O ideal seria, talvez, deixar-se assim sonolenta, preenchida, embora autorizasse, numa lucidez que lhe sabia na boca à amargura do ferro, que a precisão da hora e a exigência do quotidiano a alagassem de nadas, e acordava queixosa, entregando-se ao gume, antecipando mais um dia perdido. Deitava-se na angústia da incompletude e derreava-se perante a culpa de preferir a sordícia das letras à inocência e pureza da cria. E afagava-lhe o cabelo, como se o afago lhe ofertasse todo o amor e nada lhe vedasse. Mas não bastava, que eles comem e andam e a mãe é fiel sacerdotisa desses fins.

E, hipócrita, o dia continuava, os motores aceleravam sobre a água luzidia que caíra do céu e ninguém vira realmente, e tudo sobrava, menos o tempo. Fosse palpável, e talvez o fosse realmente, seria animal fero e veloz, nunca em sufoco, simplesmente plácido, imperturbável, num carrossel circular infinito.

Na desinquietação onde vivia remetida pelo tempo, ia contando os dias sobejantes, cuidando que morria a cada badalada, e a obra na imperfeição do começo. Todos se faziam mais velhos, mais inteiros e ela à míngua, como um rabelo à deriva com fome de mar, angustiado por se saber embarcação de rio. Cada voo de ave era um verso, cada folha verde uma metáfora, mas as palavras fugidias escoavam, escoavam e restava o espanto. Podia bastar, ia-lhe bastando, segurando o fio da vida, e, irrazoavelmente, invejava a ignóbil ignorância, o desconhecimento libertário. Quanto mais sabia, menos desejaria saber, recolhendo-se sob o seio asseado e seguro da insipiência: quem dera ser Eva antes da maçã, bicho brutal e animalesco, feliz à hora da nascença do sol e da presença de Deus.

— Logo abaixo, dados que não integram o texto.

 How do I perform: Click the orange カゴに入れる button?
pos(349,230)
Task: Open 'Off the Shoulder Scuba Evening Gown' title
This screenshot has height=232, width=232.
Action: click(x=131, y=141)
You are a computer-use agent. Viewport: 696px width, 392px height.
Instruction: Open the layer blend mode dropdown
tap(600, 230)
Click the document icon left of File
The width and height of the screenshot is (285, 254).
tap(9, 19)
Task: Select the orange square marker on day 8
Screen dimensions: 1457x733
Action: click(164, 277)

Os dias cresciam magros, desoladores, o outono caindo. E as chuvas confundiam-na, que tudo era aquoso, refletor, talvez não pudesse ainda largar o corvo. Assumia-se a negritude, as meias horas vazando cínicas, e a presença ausentada de si, a comparência tremeluzente de outrem, talvez um espectro, faziam-na desanimar, as pedras já pesando no bolso, o rio fluindo. Sentia agruras que não eram suas. Ou talvez fossem. Pressentia frases, orações inacabadas, e acatava temores e um certo histerismo face a fobias. Talvez tenha um encosto, dizia alto para si quando ninguém estava, o que era comum. Um encosto de quem nunca soube combater-se. Um encosto de alguém esfaimado e simultaneamente farto. Sugava-lhe a vida de forma intensa e carnal, o mais ínfimo movimento a trazia cansada, a voz arrastada, a cabeça baixa, espiando o ruído mínimo, a gargalhada altiva em eco já, a sombra deixando o espelho, como quando olhamos para trás.

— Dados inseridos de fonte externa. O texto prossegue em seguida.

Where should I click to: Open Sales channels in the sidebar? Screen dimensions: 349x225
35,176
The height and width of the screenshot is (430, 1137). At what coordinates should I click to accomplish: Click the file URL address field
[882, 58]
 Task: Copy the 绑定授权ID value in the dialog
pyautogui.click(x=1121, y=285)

Um encosto sentindo, naquele corpo, a similitude atroz da sua vida. A tontura sonora do medo, a angústia incandescente perante a não articulação da frase, de esta não culminar num todo literato, de tudo ser, afinal, como um dia que nasce e morre sem efeito. E, desse modo, comprazido, o encosto regressava a casa.

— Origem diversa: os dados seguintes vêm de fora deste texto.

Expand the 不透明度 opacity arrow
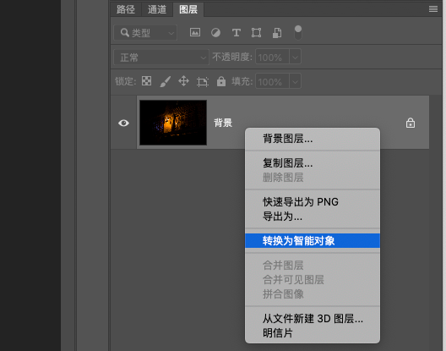The image size is (446, 351). pyautogui.click(x=296, y=58)
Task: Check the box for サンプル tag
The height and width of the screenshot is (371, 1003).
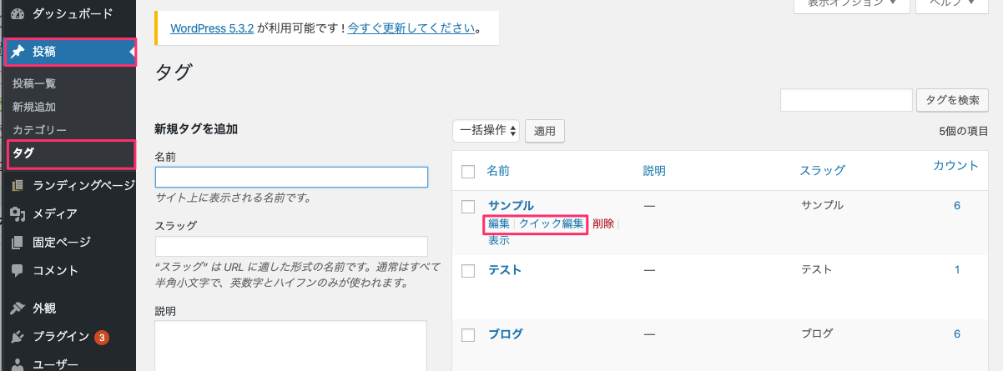Action: (468, 206)
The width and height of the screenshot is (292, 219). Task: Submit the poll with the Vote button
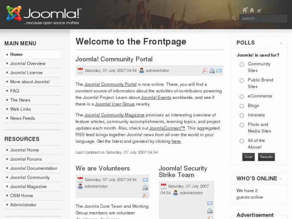click(249, 157)
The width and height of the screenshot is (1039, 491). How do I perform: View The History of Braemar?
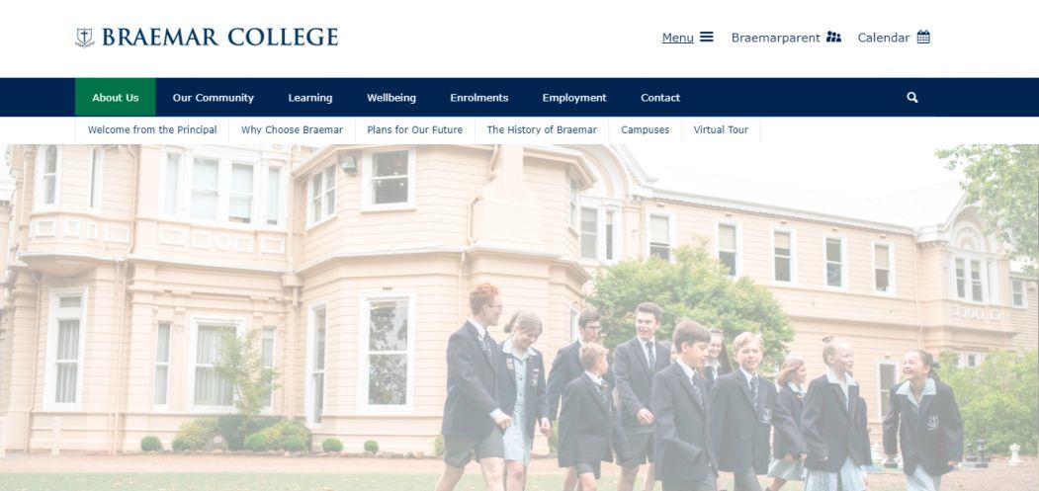pyautogui.click(x=542, y=129)
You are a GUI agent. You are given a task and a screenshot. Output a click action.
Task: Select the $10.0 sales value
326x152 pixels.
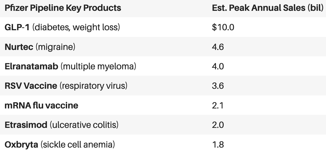pos(223,27)
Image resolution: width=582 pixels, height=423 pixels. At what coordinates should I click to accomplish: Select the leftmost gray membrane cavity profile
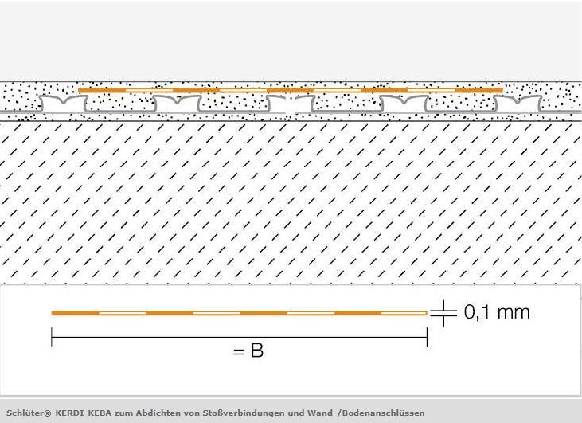(x=64, y=104)

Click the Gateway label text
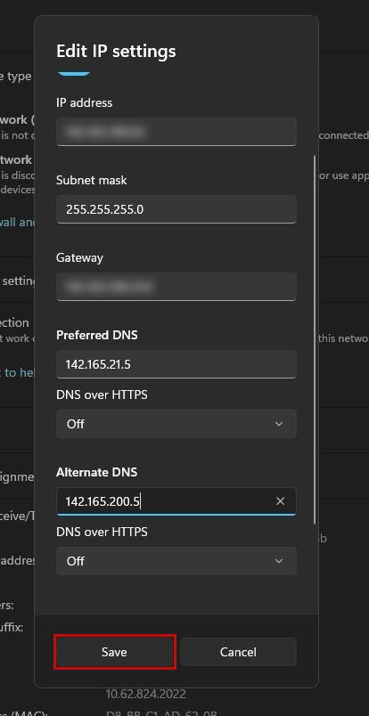pyautogui.click(x=79, y=257)
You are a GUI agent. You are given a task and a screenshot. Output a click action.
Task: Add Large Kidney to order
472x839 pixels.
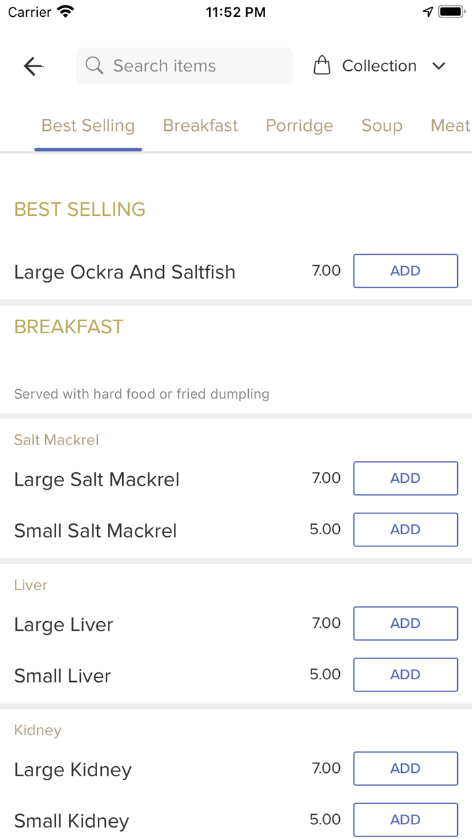pyautogui.click(x=405, y=768)
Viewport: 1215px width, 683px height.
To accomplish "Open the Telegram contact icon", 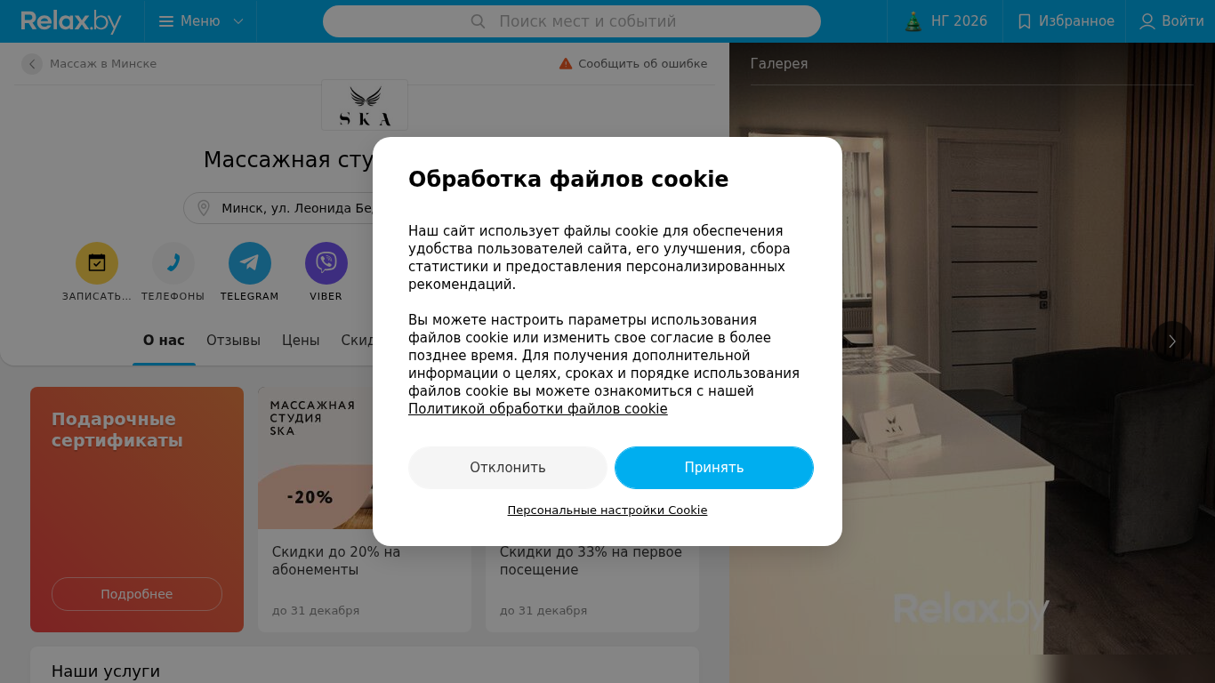I will point(250,263).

Existem, certamente, formas diversas de lidar com a imperfeição, umas mais artificiosas, outras mais íntimas, consequentes dos atos umas, de uma ingénua e absurda aceitação do inconsciente face às curvas do caminho outras. A mais vigorosa é a da autossabotagem, a da falha escarninha, resignada que está a consciência, vendo claramente que a dualidade interior duela e ri escandalosamente da imperfeição, da sua realidade óssea, e impõe metas crescentes e gradualmente inatingíveis, de modo a que o alcance de ontem seja a deformidade de amanhã.